On the second day of Ad:tech 2015, James Montgomery, director of digital development, BBC News, spoke about how news is being democratised.
He said, “The people formerly known as the audience, the readers, the consumers may now be the sources, the fact-checkers and the opinion makers.”
BBC News, he informed, has embarked on the examination of this changing landscape with ‘Future of News’.
During his closing keynote at the Ad:tech, Montogomery stated how people in power are finding they can speak directly to the public without needing to bother with a reporter’s awkward questions. “Narendra Modi, Amitabh Bachchan and Anand Mahindra have all shown how easy it now is to communicate directly with the public,” he said.
The speaker touched upon the 'misinformation' age during his presentation.
He said, “We live in an age of growing information inequality. Millions of people use the internet every day – yet 60 per cent of the world’s population remains unconnected. The world is dividing into those who seek the news, and a growing number who skim it. Some people search for news, some wait for the news to find them, and some just don’t want to know."
"There is ever more data, more opinion, more freedom of expression, but it’s harder to know what’s really going on," he said. Given the proliferation of paid news, online rumour-mongering, internet trolls, content farms that regurgitate 'without regard for provenance or property', native advertising that masquerades as independent journalism, ad fraud and inflated online metrics, he said agreed with Tim Berners-Lee's statement that the internet is rife with ‘bad information’.
How should new organisations respond to this rapidly changing world? What does this new landscape imply for media owners, advertiser and marketers?

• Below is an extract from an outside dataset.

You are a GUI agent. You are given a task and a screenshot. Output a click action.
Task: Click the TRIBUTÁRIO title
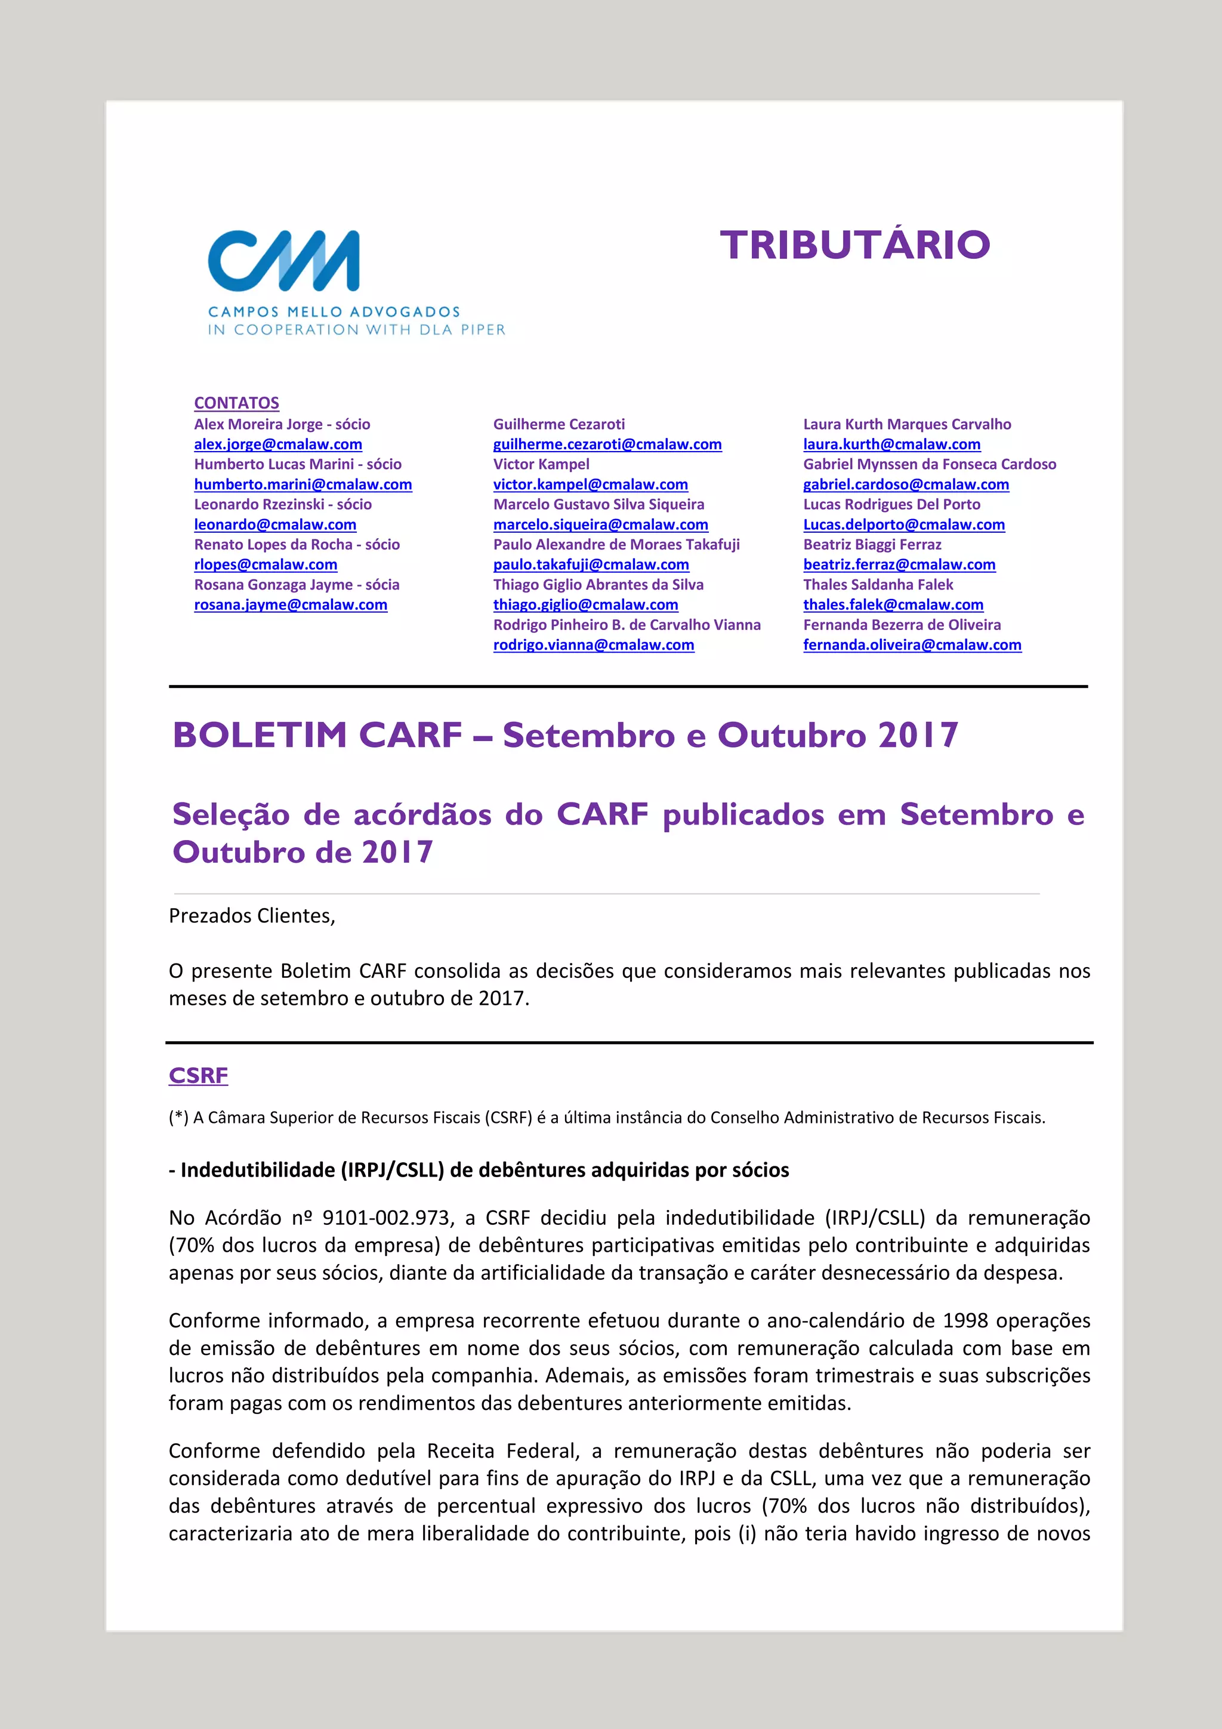[x=854, y=245]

Montogomery shared what BBC is doing. “The BBC has a publicly declared ambition to double our cross-platform international reach to 500 million people a week by 2022. News will continue to account for the lion’s share of that audience, and much of the growth will come via digital platforms.”
Like all publishers, the BBC’s focus is increasingly on reaching and engaging audiences via social networks.
“All this may mean redefining how we think of news, so that we see it as a service, comprising not just news stories, but also the relevant data, context and information that people need, delivered to fit into their lives. Technology will help provide answers to many of these challenges, but working out what that means and how to implement it in practice will be one of the biggest challenges of all over the coming years. Maintaining high levels of public trust in our journalism will remain as important as ever – as we bring audiences the real story,” Montogomery surmised.